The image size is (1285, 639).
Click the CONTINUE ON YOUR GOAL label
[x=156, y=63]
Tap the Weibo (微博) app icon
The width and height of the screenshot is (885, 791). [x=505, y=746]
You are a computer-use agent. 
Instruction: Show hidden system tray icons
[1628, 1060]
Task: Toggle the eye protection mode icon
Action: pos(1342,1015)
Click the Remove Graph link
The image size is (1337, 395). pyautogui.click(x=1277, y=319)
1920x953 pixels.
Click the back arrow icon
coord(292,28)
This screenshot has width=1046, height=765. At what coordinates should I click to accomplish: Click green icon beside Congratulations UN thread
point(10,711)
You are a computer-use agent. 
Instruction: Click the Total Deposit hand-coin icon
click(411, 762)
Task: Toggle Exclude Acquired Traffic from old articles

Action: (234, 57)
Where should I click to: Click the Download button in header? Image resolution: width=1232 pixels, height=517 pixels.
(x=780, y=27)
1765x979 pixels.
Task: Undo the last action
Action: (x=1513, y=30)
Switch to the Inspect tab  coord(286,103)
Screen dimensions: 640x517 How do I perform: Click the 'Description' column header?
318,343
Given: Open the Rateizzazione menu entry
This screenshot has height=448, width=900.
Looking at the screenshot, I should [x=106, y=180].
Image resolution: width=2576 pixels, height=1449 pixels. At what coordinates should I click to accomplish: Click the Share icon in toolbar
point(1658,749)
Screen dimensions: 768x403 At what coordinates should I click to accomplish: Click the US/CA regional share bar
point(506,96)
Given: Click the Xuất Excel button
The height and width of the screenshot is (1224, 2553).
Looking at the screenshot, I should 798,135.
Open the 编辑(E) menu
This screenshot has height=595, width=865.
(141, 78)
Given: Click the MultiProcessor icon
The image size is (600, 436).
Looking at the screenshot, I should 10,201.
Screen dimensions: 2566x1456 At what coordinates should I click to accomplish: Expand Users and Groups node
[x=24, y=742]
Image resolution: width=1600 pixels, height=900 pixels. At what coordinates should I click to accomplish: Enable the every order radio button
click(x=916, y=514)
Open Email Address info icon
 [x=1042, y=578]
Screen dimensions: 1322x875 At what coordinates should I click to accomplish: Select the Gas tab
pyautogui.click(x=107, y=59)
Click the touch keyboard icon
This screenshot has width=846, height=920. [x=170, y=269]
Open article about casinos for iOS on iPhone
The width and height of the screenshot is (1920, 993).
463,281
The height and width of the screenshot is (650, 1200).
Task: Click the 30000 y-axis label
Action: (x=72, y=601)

▸ **Brief**: Tally the lines in the rows above that contain the word "menu". Reply with the number alone.

▸ **Task result**: 2